[Stored data]
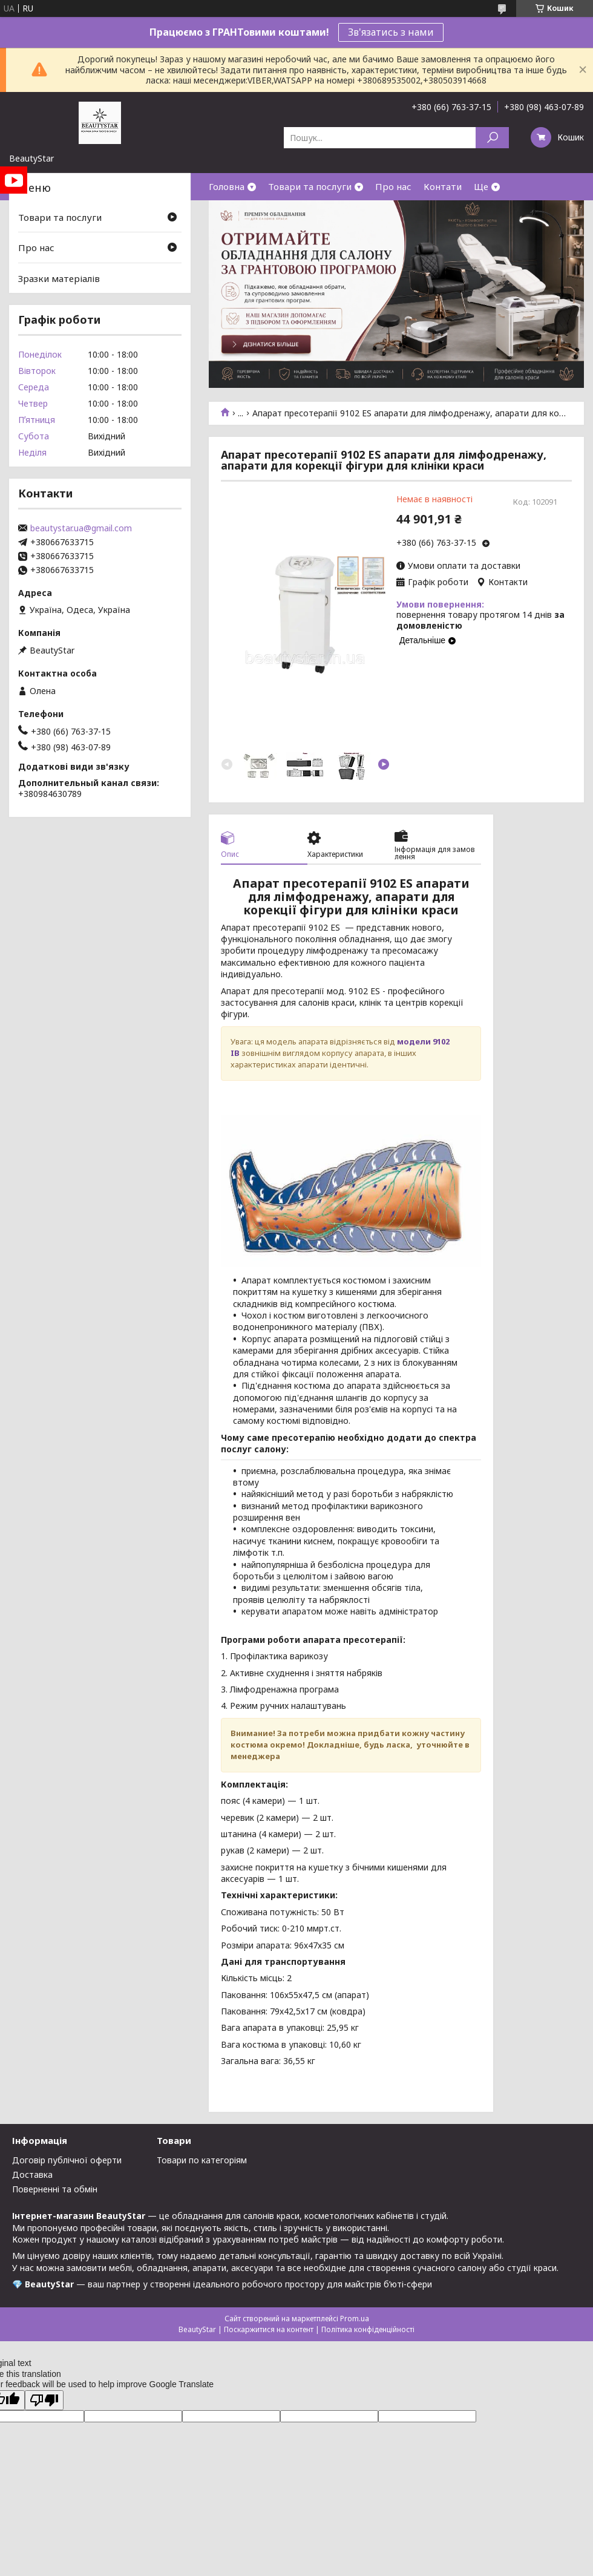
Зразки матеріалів (59, 278)
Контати (443, 186)
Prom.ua (354, 2318)
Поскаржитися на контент (268, 2329)
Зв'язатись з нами (391, 32)
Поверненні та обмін (54, 2189)
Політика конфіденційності (367, 2329)
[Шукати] (492, 137)
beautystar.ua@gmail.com (81, 528)
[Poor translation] (44, 2400)
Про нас (393, 186)
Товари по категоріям (202, 2160)
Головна (226, 186)
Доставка (32, 2174)
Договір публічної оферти (67, 2160)
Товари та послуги (310, 186)
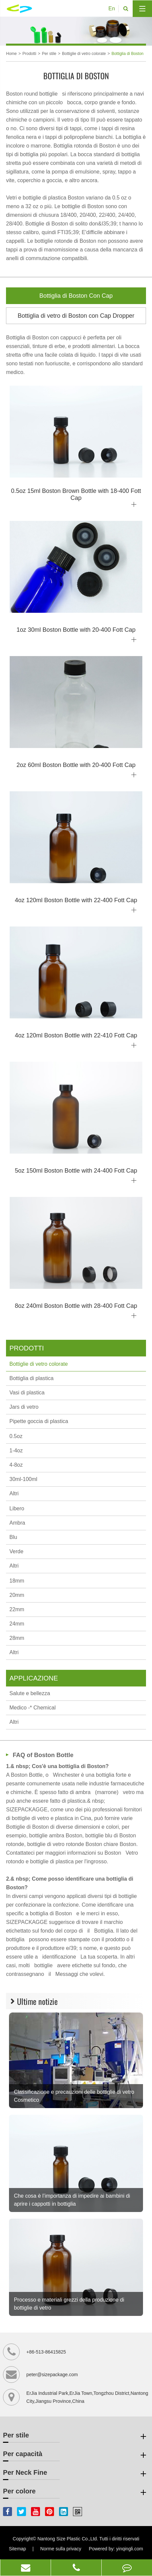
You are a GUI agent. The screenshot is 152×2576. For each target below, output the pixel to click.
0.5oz (15, 1436)
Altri (14, 1493)
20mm (16, 1595)
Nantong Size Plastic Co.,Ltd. (67, 2538)
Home (11, 53)
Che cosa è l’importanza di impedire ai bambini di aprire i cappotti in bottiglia (72, 2200)
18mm (16, 1581)
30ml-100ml (23, 1479)
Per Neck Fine (75, 2474)
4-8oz (16, 1465)
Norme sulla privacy (60, 2548)
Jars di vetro (23, 1407)
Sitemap (17, 2548)
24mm (16, 1624)
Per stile (49, 53)
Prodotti (29, 53)
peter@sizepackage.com (52, 2374)
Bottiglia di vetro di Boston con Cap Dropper (76, 315)
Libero (16, 1508)
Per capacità (75, 2455)
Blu (13, 1537)
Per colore (75, 2492)
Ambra (17, 1523)
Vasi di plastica (27, 1392)
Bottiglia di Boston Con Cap (76, 295)
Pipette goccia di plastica (38, 1421)
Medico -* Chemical (32, 1707)
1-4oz (16, 1450)
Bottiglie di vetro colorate (84, 53)
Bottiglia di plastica (31, 1378)
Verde (16, 1551)
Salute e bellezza (29, 1693)
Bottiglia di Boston (127, 53)
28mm (16, 1638)
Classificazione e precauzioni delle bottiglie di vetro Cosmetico (74, 2096)
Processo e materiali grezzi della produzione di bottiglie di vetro (69, 2304)
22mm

Written problem — Write out every line of the material above word for word, omitting the pictures.

Result for this task —
Зразки матеріалів (59, 278)
Контати (443, 186)
Prom.ua (354, 2318)
Поскаржитися на контент (268, 2329)
Зв'язатись з нами (391, 32)
Поверненні та обмін (54, 2189)
Політика конфіденційності (367, 2329)
[Шукати] (492, 137)
beautystar.ua@gmail.com (81, 528)
[Poor translation] (44, 2400)
Про нас (393, 186)
Товари по категоріям (202, 2160)
Головна (226, 186)
Доставка (32, 2174)
Договір публічної оферти (67, 2160)
Товари та послуги (310, 186)
You are a GUI agent. The screenshot is 152×2576. For each target below, output the pixel to click.
0.5oz (15, 1436)
Altri (14, 1493)
20mm (16, 1595)
Nantong Size Plastic Co.,Ltd. (67, 2538)
Home (11, 53)
Che cosa è l’importanza di impedire ai bambini di aprire i cappotti in bottiglia (72, 2200)
18mm (16, 1581)
30ml-100ml (23, 1479)
Per Neck Fine (75, 2474)
4-8oz (16, 1465)
Norme sulla privacy (60, 2548)
Jars di vetro (23, 1407)
Sitemap (17, 2548)
24mm (16, 1624)
Per stile (49, 53)
Prodotti (29, 53)
peter@sizepackage.com (52, 2374)
Bottiglia di vetro di Boston con Cap Dropper (76, 315)
Libero (16, 1508)
Per capacità (75, 2455)
Blu (13, 1537)
Per colore (75, 2492)
Ambra (17, 1523)
Vasi di plastica (27, 1392)
Bottiglia di Boston Con Cap (76, 295)
Pipette goccia di plastica (38, 1421)
Medico -* Chemical (32, 1707)
1-4oz (16, 1450)
Bottiglie di vetro colorate (84, 53)
Bottiglia di plastica (31, 1378)
Verde (16, 1551)
Salute e bellezza (29, 1693)
Bottiglia di Boston (127, 53)
28mm (16, 1638)
Classificazione e precauzioni delle bottiglie di vetro Cosmetico (74, 2096)
Processo e materiali grezzi della produzione di bottiglie di vetro (69, 2304)
22mm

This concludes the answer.